Si bien no siempre el reformismo es tan diáfano en la exposición de sus ideas, los resultados de las mismas tienden a la subordinación del movimiento obrero a la oligarquía financiera y a su orden social, político e ideológico establecido. Cuando el reformismo invade la conciencia obrera, la clase obrera se convierte en masa en un apéndice de la pequeña burguesía o del sector «progre» del imperialismo. Se convierte en un sujeto pasivo que espera que sus dificultades sean resueltas desde fuera de sí mismo; en vez de organizarse de manera independiente, lo hace en organizaciones eclécticas multiclasistas; se resigna a suscribir a tal o cual partido burgués, a tal o cual corriente ideológica no obrera, a tal o cual reforma. En definitiva, domestica a la clase obrera según el molde y los deseos de las clases dominantes, la desune, la desarma, la desorganiza y la descabeza. De tal modo que cuando la clase obrera sufre la explotación capitalista, la represión estatal o la ofensiva del capital en su forma más reaccionaria, se halla absolutamente aplastada, desesperanzada e inerme. Sin embargo la lucha de clases no se suaviza por esta hegemonía del reformismo, sino que se recrudece y perjudica en una magnitud tremebunda al proletariado, precisamente porque la oligarquía financiera tiene las manos libres para hacer y deshacer así y allí donde la ley de la máxima ganancia le ordene.

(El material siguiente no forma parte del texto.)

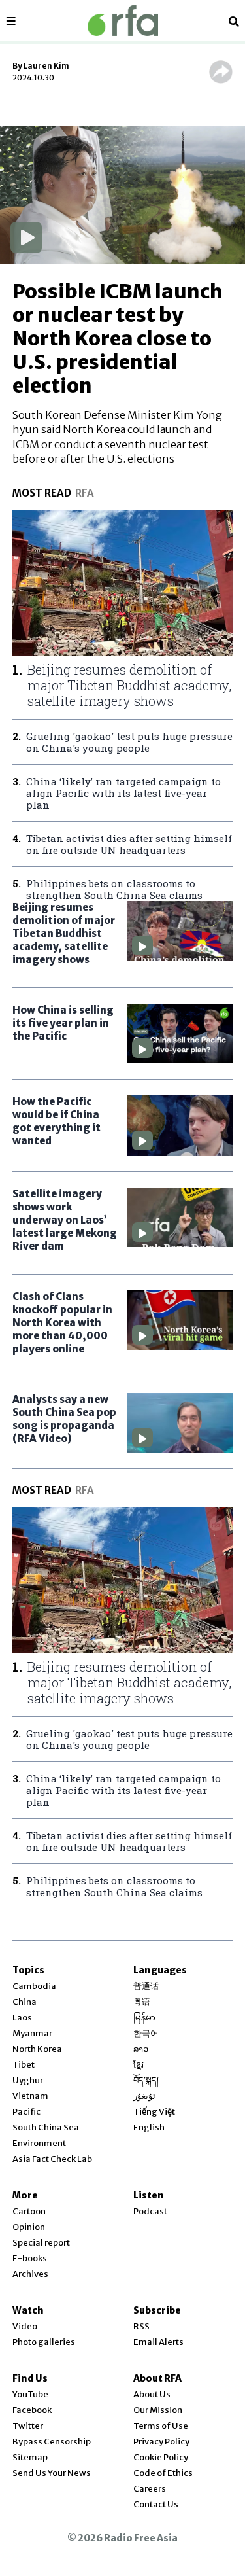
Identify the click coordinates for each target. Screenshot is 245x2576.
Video (24, 2326)
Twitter (27, 2425)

Es tarea de los y las comunistas luchar por reparar y desinfectar la conciencia del proletariado de la enfermedad del reformismo y devolver la vitalidad al cuerpo en coma de la clase obrera, de la que está llamada a ser la última clase de la historia de la humanidad, de la clase que deberá construir un mundo sin clases, sin explotación de ningún tipo, más humano y más armónico con la naturaleza.

La enfermedad del reformismo se ha extendido por toda la clase en diferentes grados, y allí donde haya un/a comunista habrá de confrontar con esta infecciosa enfermedad apoyándose en las masas, movilizándolas, organizándolas y sembrando las ideas revolucionarias del marxismo-leninismo, único tratamiento eficaz para esta plaga.

De nuevo, la historia demostrará que pese a los retrocesos, las derrotas y las debilidades, el comunismo se abrirá paso y germinará entre las dificultades.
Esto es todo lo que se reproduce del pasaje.